What is expected:
A single stretch of the material below is to be transcribed exactly, starting at the line with "Custom code [link] (1187, 1028)" and ending after the line with "status (691, 1778)".

[[ Entries shown open ]]

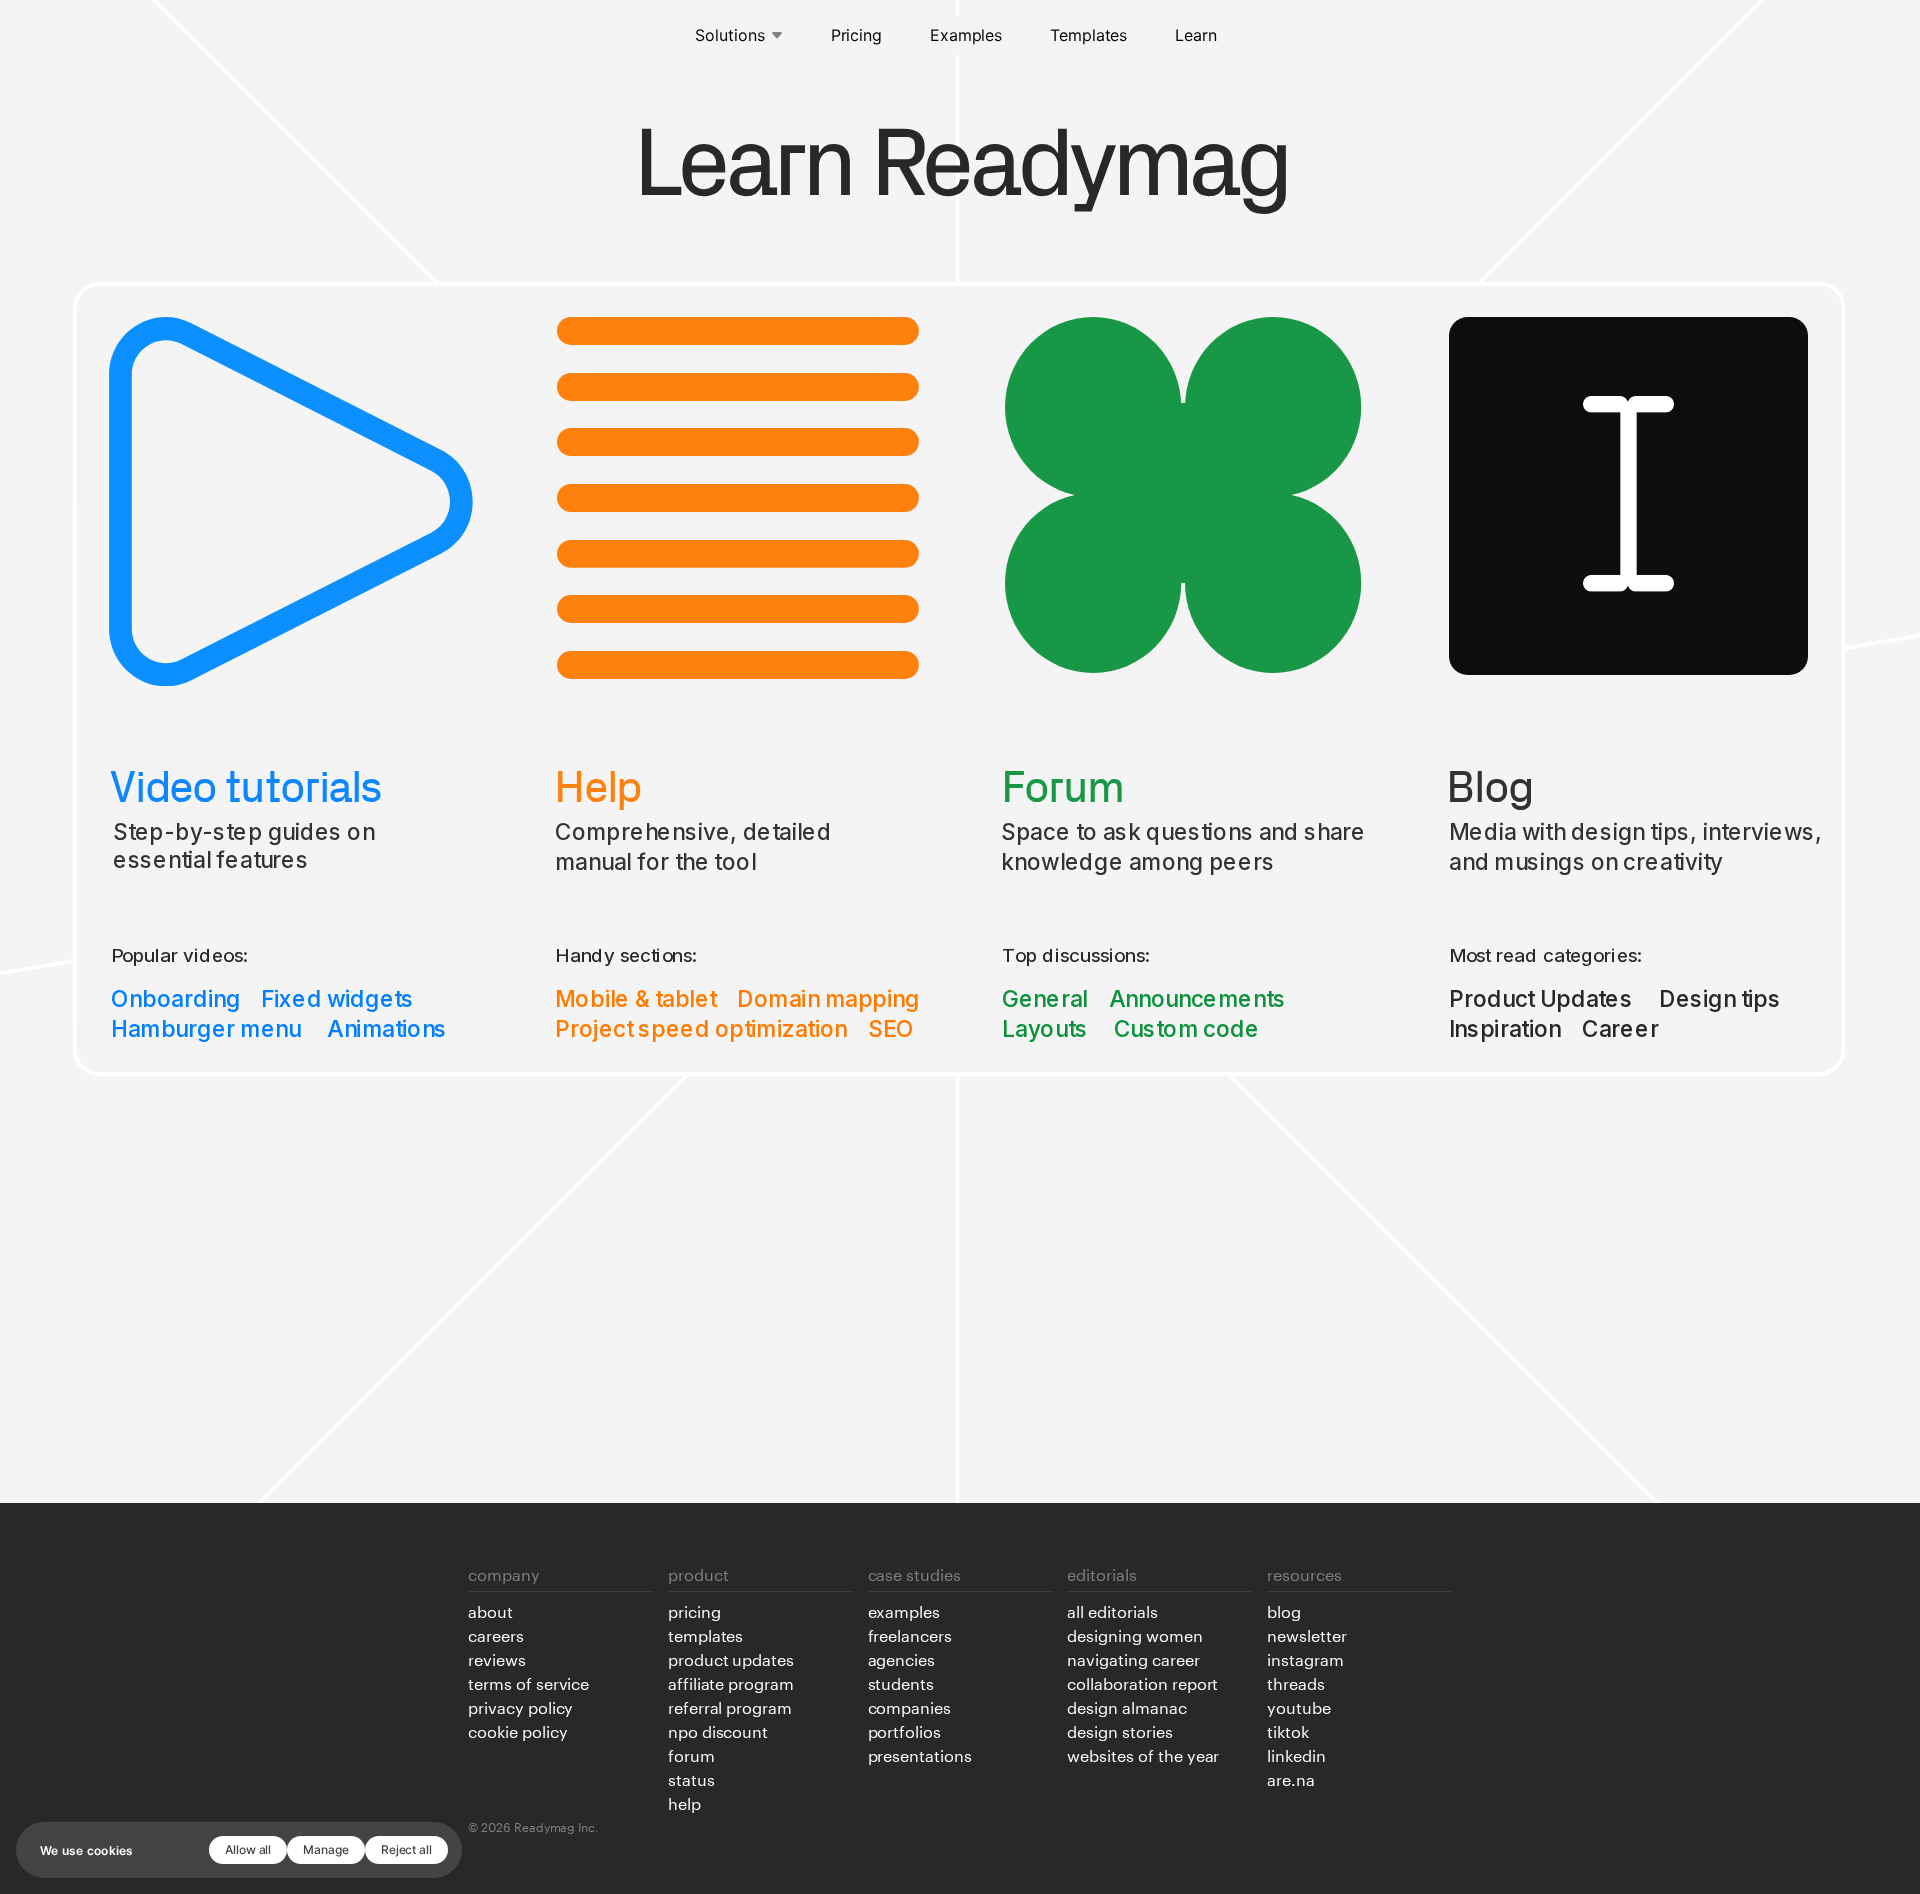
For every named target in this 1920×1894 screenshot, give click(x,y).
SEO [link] (892, 1028)
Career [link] (1621, 1028)
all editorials (1112, 1610)
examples (904, 1610)
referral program (730, 1706)
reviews (497, 1658)
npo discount (718, 1730)
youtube (1299, 1706)
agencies (902, 1658)
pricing (694, 1610)
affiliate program (731, 1682)
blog (1284, 1610)
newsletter (1307, 1634)
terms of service (528, 1682)
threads (1296, 1682)
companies (910, 1706)
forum (691, 1754)
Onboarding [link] (175, 998)
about (490, 1610)
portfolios (905, 1730)
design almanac (1126, 1706)
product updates (731, 1658)
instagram (1305, 1658)
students (901, 1682)
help (684, 1802)
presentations (920, 1754)
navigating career (1133, 1658)
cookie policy (517, 1730)
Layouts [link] (1045, 1028)
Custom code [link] (1187, 1028)
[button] (739, 35)
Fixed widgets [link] (337, 998)
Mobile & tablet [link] (635, 998)
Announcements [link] (1197, 998)
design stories (1119, 1730)
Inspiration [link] (1505, 1028)
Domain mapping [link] (829, 998)
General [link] (1045, 998)
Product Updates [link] (1541, 998)
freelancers (910, 1634)
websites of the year (1143, 1754)
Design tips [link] (1720, 998)
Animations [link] (387, 1028)
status (691, 1778)
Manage (326, 1849)
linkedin (1296, 1754)
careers (496, 1634)
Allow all (248, 1849)
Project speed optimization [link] (701, 1028)
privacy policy (520, 1706)
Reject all (406, 1849)
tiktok (1288, 1730)
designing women (1134, 1634)
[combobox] (739, 35)
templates (706, 1634)
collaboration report (1142, 1682)
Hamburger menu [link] (206, 1028)
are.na (1291, 1778)
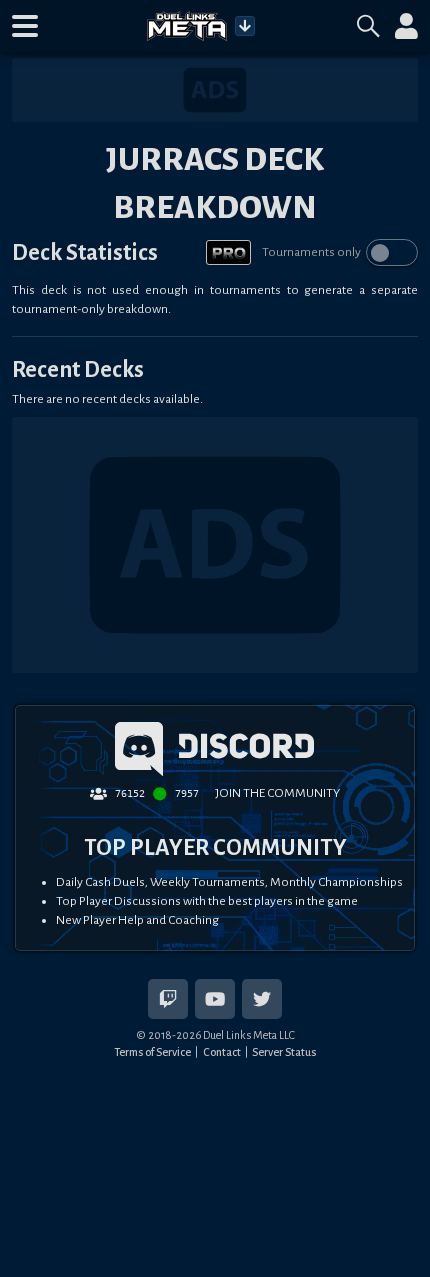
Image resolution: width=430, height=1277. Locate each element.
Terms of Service (152, 1052)
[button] (25, 26)
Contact (222, 1052)
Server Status (284, 1052)
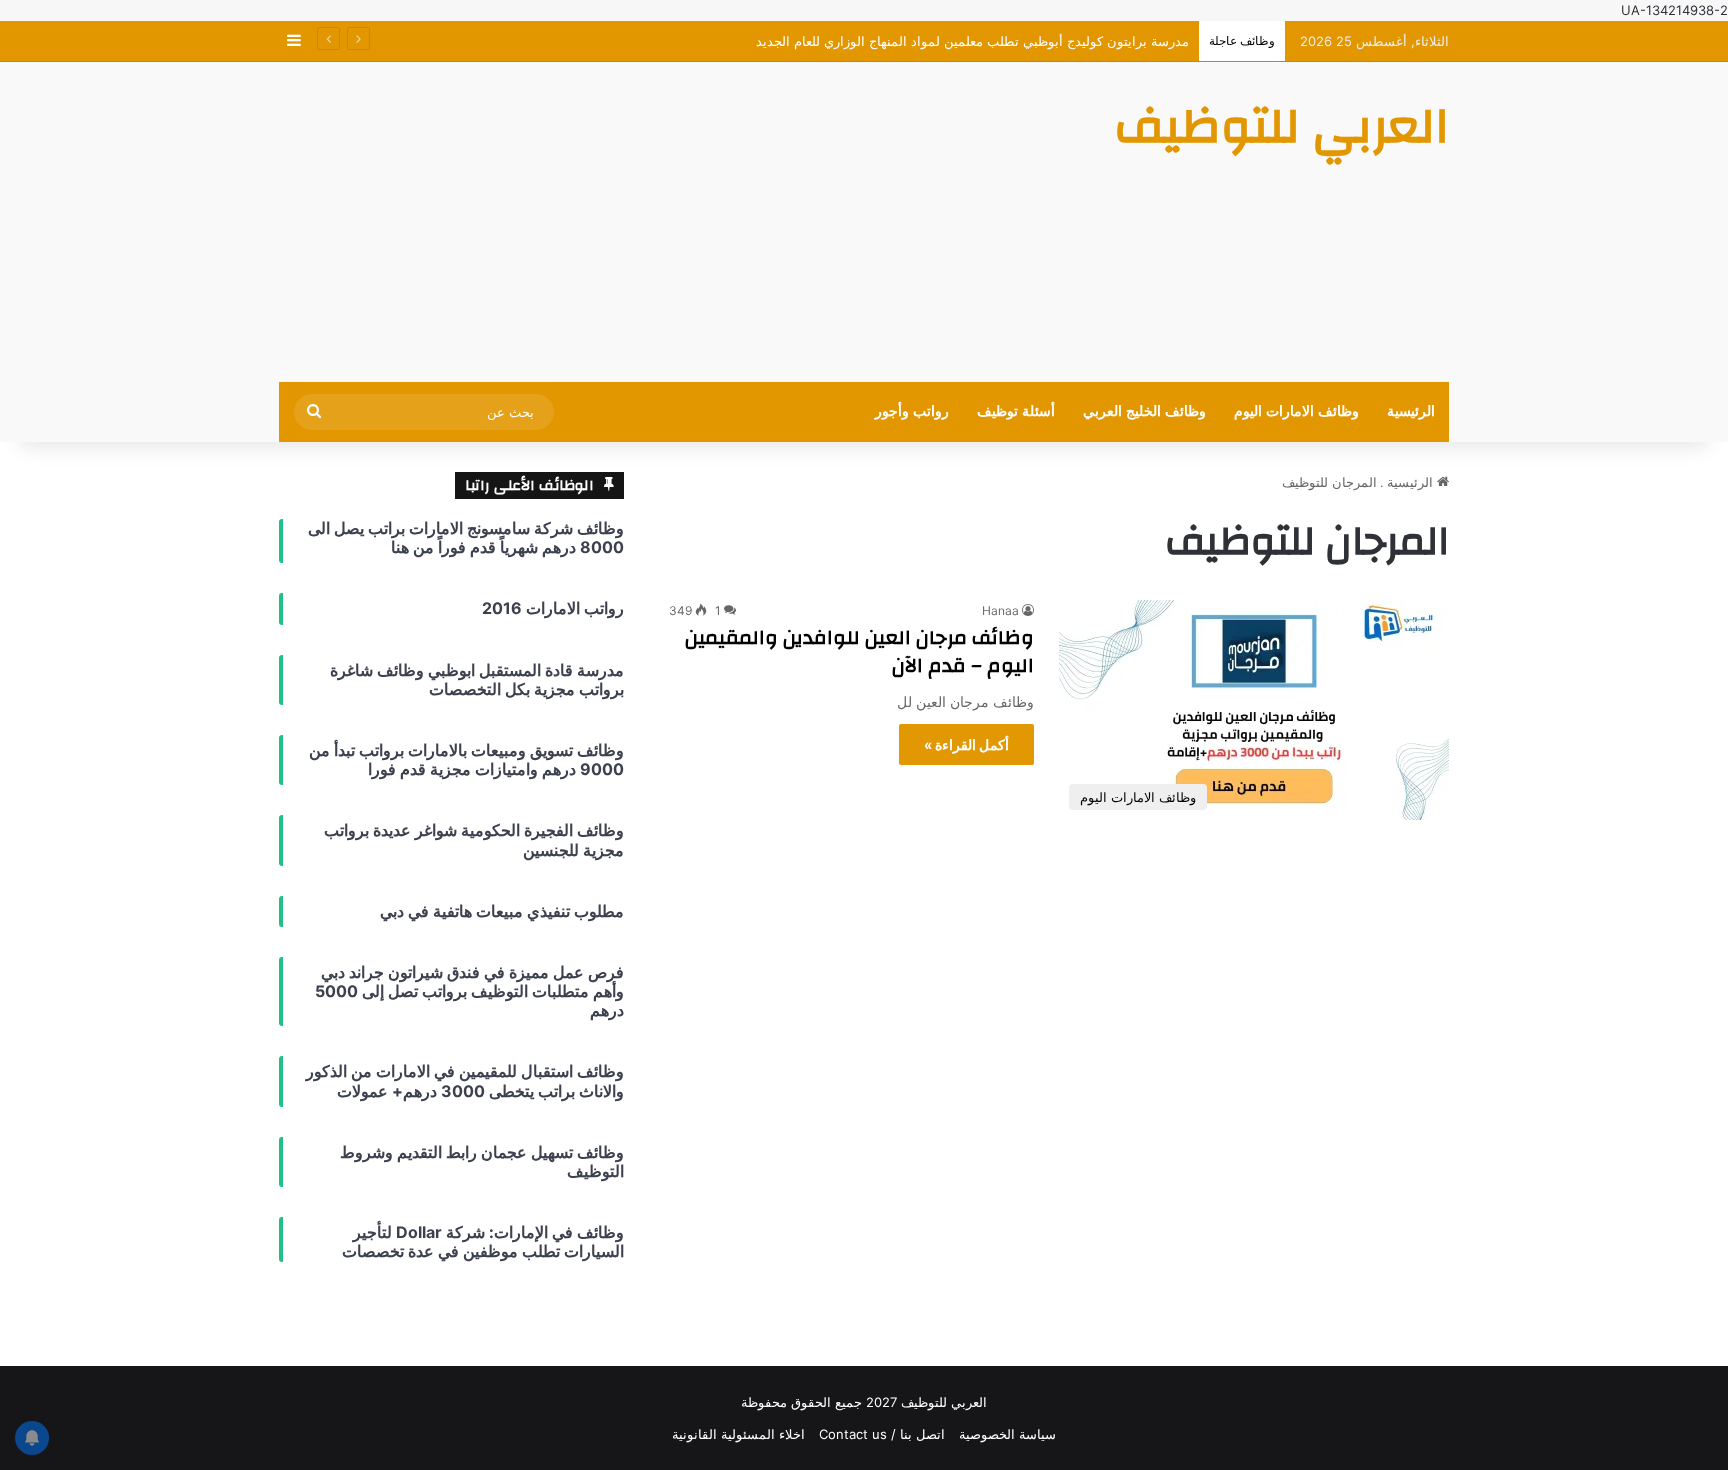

[[ Entries shown closed ]]

Completed exercise:
Custom code [link] (1187, 1028)
[button] (739, 35)
Fixed widgets [link] (337, 998)
Mobile & tablet [link] (635, 998)
Announcements [link] (1197, 998)
design stories (1119, 1730)
Inspiration [link] (1505, 1028)
Domain mapping [link] (829, 998)
General [link] (1045, 998)
Product Updates [link] (1541, 998)
freelancers (910, 1634)
websites of the year (1143, 1754)
Design tips [link] (1720, 998)
Animations [link] (387, 1028)
status (691, 1778)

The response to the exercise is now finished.